BEGIN DOCUMENT SECTION
From this morning's Washington Post article headlined "Students Make Connections at a Time Of Total Disconnect":

When Jamal Albarghouti first heard the gunshots, he ran toward them.

Then he took out his cellphone.

Albarghouti, a graduate student at Virginia Tech, is "the cellphone guy" -- a 24-year-old who used the camera in his sleek, silver Nokia N70 smartphone to capture video of police rushing toward Norris Hall, the building where the shots rang out.

This is what this YouTube-Facebook-instant messaging generation does. Witness. Record. Share.

Yesterday on the Digital Edge, we posted a few quick links to interesting user-generated and student coverage of the shootings on the Virginia Tech campus. Today, newspapers and blogs are looking at how covering these kind of tragic events has changed in the past few years.

Here are a few additional links to interesting articles/posts about the role technology played in on-the-scene coverage:

Reporting from the Scene, Witnesses Act as Journalists (Chicago Tribune): "The most arresting coverage from Virginia Tech came from citizen journalists who went to work well before the media could grasp the massacre's full scope."

Journalists Look to Bloggers for Virginia Tech Story (CNet): "When tragedies like the school massacre occur, the news media are increasingly turning to bloggers for first-hand information."

Virginia Tech Citizen Reporting (BuzzMachine): "Note also that students in a media class in the school immediately took to the phones and email to try to find out facts and get them up for fellow students on their site, PlanetBlacksburg.com." (Note: PlanetBlacksburg.com was down yesterday, but coverage from the online news publication was running on The Collegiate Times Web site. PlanetBlacksburg.com was back online by this morning.)

Citizen Journalists Help Tell the Virginia Tech Story (Follow the Media):Watching the tragedy at Virginia Tech unfurl via CNNI has brought home how important civilian journalists have become to the telling of breaking news on television.”
END DOCUMENT SECTION
BEGIN RECORDS PROVIDED
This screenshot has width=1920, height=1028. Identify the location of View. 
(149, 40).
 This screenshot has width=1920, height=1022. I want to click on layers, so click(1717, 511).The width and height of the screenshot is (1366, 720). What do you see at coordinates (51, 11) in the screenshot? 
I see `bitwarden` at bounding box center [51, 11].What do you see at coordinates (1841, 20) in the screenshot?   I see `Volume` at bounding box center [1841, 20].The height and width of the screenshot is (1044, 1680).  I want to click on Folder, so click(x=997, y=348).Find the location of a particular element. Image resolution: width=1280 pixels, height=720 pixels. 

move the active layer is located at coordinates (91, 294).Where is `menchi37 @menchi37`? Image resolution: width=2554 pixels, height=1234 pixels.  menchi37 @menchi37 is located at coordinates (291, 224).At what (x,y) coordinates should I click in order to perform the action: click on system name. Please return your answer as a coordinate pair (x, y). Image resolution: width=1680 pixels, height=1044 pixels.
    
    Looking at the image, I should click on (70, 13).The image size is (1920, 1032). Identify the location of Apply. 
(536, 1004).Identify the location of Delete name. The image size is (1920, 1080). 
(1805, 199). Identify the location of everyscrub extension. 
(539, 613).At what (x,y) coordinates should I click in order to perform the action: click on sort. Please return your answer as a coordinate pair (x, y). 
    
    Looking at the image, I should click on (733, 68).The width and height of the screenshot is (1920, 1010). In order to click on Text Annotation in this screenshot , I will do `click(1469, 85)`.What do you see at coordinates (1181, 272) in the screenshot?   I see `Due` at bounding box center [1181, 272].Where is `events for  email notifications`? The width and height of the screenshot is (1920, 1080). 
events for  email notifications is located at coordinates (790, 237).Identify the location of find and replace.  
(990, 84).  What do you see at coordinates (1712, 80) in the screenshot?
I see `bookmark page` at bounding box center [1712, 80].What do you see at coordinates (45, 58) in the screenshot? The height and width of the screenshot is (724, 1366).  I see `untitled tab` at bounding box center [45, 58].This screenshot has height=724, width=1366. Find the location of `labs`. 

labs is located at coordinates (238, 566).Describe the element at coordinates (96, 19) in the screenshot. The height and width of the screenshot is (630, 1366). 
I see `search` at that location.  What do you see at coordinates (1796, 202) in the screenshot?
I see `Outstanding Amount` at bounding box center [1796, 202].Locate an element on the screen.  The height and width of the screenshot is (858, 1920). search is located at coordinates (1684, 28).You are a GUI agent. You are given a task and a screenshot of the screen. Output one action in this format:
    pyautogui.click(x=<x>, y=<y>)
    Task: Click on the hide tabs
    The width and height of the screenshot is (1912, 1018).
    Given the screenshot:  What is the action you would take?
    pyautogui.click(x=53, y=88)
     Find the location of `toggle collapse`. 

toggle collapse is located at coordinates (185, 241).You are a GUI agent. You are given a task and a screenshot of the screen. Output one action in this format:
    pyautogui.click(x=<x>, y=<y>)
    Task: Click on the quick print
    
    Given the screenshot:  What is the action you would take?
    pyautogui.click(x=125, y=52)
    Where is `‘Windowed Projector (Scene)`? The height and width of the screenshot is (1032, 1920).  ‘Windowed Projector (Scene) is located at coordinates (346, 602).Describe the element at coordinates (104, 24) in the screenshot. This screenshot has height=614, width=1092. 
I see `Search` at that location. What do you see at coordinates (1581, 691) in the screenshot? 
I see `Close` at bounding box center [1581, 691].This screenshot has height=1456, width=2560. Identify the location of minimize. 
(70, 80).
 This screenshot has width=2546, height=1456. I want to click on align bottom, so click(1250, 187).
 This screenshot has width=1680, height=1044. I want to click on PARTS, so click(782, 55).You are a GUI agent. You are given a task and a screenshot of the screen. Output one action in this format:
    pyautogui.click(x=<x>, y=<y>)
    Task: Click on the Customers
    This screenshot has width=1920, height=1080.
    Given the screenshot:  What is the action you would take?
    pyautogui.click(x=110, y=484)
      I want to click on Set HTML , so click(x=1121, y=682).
END RECORDS PROVIDED
→ **PROBLEM SET**:
1) In the Virginia Tech coverage post, what building were police rushing toward in Albarghouti's video?
2) From the Virginia Tech coverage post, set down the passage word for word, starting with "When Jamal Albarghouti" and going on through "shots rang out.".

→ **RESPONSE LIST**:
1) Norris Hall

2)
When Jamal Albarghouti first heard the gunshots, he ran toward them.

Then he took out his cellphone.

Albarghouti, a graduate student at Virginia Tech, is "the cellphone guy" -- a 24-year-old who used the camera in his sleek, silver Nokia N70 smartphone to capture video of police rushing toward Norris Hall, the building where the shots rang out.